In itself it has little public relevance, but the way the problem developed is undoubtedly pleasant and involves the community until it is resolved.. User Gabriel Roland started the issue with the tweet below: “With each passing generation, Xbox tries to humiliate my Pac-Man ghost avatar by reducing it in size. More and more. I do not give up. I bought this gamerpic for 80 Xbox Points in 2006 and I don’t want it to be the best dollar I’ve ever spent until the oceans boil,” says the message.
The problem is that with the progressive increase in resolution, old images imported as gamerpic into Xbox Live user profiles become smaller and smaller and invisible, if not officially updated and optimized for higher resolutions.
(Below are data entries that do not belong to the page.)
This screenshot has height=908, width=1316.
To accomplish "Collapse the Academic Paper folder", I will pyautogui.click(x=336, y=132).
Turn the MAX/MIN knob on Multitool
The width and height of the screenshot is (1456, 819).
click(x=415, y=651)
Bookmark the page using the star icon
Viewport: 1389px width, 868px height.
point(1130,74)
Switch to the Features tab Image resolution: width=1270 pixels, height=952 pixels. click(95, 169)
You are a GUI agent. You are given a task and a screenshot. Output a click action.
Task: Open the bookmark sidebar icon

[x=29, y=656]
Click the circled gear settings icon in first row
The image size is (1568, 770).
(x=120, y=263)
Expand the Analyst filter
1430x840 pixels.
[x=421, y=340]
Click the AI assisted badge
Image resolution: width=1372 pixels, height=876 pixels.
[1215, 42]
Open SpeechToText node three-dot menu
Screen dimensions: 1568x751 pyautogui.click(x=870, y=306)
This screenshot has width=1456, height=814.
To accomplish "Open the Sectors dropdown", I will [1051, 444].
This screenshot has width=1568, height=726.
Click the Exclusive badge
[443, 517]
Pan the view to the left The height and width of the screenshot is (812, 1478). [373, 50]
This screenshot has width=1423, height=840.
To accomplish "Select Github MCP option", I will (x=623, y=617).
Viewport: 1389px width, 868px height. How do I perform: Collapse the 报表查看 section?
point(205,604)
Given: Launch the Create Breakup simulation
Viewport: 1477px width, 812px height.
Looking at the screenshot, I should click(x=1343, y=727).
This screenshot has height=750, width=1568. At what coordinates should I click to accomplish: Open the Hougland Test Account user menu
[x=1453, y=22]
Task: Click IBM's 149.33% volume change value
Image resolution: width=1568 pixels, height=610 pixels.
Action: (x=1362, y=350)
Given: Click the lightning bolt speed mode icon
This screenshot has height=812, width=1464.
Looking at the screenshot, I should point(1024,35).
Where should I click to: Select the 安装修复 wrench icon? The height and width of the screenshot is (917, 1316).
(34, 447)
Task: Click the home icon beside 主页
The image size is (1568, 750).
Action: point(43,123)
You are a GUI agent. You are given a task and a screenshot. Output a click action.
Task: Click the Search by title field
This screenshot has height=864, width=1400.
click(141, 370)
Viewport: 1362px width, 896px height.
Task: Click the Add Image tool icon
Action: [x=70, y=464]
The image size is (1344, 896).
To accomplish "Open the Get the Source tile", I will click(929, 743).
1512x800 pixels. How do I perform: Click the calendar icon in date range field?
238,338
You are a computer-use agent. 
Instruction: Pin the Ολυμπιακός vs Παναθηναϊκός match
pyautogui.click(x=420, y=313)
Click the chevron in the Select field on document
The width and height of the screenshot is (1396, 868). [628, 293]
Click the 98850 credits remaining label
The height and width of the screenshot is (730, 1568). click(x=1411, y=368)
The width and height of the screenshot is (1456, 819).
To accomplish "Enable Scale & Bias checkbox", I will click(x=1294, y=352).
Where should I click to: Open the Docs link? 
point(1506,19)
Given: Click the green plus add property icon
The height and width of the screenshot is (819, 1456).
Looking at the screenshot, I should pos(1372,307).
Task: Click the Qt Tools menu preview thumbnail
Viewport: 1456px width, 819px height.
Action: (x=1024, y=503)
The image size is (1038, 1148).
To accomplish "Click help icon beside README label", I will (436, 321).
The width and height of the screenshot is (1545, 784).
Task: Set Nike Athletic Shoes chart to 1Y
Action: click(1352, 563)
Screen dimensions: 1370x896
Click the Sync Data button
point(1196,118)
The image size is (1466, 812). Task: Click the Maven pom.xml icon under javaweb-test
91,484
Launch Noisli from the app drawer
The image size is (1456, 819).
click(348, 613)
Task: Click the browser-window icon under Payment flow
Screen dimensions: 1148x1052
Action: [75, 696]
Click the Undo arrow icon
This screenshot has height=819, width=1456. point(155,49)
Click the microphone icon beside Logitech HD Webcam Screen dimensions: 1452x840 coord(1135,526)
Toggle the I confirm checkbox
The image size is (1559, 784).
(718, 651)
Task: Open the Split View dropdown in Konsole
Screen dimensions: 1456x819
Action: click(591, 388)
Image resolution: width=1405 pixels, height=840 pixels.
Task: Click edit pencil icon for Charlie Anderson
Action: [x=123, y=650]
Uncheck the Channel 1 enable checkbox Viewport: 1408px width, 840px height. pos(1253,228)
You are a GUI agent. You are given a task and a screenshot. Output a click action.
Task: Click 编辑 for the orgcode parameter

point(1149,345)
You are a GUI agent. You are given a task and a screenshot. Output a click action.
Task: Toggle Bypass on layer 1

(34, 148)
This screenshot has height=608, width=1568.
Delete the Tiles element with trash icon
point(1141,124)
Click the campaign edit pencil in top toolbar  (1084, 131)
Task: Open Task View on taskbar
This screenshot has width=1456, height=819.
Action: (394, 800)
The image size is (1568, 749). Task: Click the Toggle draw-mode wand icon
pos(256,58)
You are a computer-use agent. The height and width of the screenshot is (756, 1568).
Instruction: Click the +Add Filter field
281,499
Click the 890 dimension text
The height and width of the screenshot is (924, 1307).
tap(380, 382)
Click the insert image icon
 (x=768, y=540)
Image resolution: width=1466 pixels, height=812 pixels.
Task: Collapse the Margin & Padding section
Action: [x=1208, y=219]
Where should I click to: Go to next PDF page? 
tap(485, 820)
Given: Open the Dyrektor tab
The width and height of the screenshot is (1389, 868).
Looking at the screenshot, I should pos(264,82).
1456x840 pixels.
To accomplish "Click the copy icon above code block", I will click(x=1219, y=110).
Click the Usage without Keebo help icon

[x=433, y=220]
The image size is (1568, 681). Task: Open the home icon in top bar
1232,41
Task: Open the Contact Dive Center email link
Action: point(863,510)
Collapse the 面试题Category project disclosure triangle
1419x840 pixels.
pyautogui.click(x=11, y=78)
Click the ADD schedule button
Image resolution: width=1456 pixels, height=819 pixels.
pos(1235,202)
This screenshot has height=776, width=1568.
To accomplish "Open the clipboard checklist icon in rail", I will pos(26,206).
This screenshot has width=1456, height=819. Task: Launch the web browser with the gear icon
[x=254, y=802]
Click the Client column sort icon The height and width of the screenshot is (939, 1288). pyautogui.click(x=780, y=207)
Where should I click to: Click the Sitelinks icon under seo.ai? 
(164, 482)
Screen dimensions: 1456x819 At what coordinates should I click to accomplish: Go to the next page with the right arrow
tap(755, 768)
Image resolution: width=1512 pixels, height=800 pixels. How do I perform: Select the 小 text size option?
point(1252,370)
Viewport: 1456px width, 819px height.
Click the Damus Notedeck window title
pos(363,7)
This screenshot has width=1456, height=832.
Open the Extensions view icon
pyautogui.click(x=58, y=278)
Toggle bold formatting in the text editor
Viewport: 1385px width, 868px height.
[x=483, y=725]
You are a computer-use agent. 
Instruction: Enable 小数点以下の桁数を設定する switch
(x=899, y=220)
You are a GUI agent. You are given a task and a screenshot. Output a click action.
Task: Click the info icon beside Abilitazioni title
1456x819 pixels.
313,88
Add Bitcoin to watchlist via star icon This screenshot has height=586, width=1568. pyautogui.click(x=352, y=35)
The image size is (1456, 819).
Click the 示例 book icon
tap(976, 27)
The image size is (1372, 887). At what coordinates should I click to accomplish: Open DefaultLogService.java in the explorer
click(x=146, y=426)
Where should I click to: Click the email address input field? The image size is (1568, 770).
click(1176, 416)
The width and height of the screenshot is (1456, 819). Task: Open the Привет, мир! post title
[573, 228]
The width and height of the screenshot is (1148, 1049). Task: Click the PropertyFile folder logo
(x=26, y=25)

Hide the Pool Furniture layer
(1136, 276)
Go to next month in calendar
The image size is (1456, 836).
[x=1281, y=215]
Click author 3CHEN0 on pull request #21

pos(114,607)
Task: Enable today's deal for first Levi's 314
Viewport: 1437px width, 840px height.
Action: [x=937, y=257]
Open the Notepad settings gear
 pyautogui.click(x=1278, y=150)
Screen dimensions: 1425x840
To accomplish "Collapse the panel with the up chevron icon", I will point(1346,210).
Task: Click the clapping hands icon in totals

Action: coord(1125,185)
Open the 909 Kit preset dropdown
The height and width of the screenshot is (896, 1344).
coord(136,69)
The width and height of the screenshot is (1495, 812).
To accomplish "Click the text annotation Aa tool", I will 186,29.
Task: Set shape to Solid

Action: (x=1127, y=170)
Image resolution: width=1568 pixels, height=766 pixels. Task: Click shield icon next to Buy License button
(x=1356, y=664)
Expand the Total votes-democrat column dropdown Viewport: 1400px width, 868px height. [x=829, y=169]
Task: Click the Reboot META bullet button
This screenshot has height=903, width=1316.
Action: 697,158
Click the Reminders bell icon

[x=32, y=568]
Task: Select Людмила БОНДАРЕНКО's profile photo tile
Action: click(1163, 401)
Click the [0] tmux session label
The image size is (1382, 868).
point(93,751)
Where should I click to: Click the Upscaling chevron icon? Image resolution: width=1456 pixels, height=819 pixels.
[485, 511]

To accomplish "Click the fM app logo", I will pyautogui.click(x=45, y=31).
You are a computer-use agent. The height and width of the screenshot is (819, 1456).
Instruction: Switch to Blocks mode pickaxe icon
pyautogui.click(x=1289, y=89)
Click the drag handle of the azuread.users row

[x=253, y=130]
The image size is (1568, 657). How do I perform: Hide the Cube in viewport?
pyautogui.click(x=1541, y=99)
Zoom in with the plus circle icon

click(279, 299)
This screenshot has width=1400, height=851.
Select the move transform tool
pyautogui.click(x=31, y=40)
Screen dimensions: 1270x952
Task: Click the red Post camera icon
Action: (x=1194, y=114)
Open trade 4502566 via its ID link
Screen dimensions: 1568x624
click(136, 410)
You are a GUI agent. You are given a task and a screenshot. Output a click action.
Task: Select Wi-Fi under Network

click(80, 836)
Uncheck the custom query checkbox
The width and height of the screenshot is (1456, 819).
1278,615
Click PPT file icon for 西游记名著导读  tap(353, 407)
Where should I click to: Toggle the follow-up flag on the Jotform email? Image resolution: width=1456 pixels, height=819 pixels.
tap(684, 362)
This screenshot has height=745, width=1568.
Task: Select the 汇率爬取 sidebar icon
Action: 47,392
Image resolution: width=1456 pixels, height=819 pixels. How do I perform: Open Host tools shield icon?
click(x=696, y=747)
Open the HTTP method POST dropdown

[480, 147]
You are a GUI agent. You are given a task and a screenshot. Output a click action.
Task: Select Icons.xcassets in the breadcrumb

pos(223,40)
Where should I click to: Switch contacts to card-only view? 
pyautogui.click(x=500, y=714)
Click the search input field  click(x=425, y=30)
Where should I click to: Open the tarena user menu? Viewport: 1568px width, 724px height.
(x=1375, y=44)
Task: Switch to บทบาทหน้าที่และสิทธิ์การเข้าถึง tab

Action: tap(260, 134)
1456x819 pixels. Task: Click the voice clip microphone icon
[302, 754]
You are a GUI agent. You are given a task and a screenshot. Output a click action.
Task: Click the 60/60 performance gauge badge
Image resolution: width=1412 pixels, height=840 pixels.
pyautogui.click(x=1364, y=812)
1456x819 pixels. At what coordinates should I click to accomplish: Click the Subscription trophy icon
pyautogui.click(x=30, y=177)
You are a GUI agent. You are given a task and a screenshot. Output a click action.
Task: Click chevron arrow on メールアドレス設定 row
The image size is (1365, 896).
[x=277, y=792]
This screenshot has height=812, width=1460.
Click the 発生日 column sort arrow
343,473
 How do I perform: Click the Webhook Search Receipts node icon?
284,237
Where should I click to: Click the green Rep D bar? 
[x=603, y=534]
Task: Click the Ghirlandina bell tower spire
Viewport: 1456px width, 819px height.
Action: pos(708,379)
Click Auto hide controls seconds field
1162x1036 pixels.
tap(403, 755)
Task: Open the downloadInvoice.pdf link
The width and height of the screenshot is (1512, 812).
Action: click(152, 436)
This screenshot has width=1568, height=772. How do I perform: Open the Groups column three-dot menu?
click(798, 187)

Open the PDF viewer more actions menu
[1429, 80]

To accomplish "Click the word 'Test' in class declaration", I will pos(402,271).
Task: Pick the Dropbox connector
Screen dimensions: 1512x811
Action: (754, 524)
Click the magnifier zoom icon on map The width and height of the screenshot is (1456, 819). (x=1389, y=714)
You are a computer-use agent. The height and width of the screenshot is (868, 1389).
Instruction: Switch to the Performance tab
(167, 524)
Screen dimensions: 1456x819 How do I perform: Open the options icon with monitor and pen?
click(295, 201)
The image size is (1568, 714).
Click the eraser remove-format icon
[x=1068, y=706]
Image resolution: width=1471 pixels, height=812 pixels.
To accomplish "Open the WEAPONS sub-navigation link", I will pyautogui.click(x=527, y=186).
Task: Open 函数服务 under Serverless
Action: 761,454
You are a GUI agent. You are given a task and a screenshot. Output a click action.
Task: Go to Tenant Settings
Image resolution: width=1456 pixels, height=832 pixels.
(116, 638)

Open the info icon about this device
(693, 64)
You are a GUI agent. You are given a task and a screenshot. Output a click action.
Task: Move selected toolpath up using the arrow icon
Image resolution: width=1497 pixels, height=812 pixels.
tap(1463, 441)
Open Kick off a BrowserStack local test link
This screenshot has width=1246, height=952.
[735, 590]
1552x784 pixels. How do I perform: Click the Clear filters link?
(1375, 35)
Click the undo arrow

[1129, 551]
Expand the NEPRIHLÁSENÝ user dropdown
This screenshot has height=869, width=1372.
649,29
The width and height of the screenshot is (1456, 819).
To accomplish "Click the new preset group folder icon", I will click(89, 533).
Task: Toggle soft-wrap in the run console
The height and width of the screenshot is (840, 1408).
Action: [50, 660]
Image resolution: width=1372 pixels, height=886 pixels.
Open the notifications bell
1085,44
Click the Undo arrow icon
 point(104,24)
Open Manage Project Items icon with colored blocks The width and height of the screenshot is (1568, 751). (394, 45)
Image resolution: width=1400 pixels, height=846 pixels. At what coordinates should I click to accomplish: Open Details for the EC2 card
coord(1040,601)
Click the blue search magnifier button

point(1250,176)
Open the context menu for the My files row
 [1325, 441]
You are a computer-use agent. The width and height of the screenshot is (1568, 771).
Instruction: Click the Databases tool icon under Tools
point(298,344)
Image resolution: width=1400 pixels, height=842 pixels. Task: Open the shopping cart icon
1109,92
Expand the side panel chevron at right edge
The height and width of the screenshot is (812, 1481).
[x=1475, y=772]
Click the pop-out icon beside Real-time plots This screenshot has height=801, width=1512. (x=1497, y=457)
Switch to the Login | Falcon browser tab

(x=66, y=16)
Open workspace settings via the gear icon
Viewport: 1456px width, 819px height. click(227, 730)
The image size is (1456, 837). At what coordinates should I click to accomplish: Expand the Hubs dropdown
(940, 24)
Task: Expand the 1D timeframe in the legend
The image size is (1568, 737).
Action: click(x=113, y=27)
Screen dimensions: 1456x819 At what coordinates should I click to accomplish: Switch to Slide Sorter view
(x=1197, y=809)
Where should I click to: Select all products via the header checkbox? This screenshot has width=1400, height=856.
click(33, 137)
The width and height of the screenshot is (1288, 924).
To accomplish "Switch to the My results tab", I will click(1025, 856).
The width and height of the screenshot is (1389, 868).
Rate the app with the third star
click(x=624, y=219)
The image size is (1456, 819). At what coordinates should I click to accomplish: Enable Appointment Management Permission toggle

What’s even more comical, however, is the fact that the Xbox engineer, Eden Marie, took the matter seriously and embarked on particularly hard work to try adapt the image to new interface standards. Marie also illustrated on Twitter pretty much every step taken to solve the problem, starting with buying the same image pack so she could experience it firsthand, noting that it now costs $2.38.
At the end of a long and complex process, which also led to the discovery that PNG images used as game images can maintain transparency effects, as well as historical digressions on some background in the development of the interface, such as the fact that “a long one Some time ago, someone decided that no matter how big you wanted a gamerpic, on Xbox 360 it couldn’t exceed the size of 72×72 pixels, with the space around it filled with a shaded version of the same image.
Eventually the issue was resolved., to Roland’s delight, who also praised him for never having seen such speed in solving the problem, with Marie responding that “It helped a lot that your initial report made me laugh”.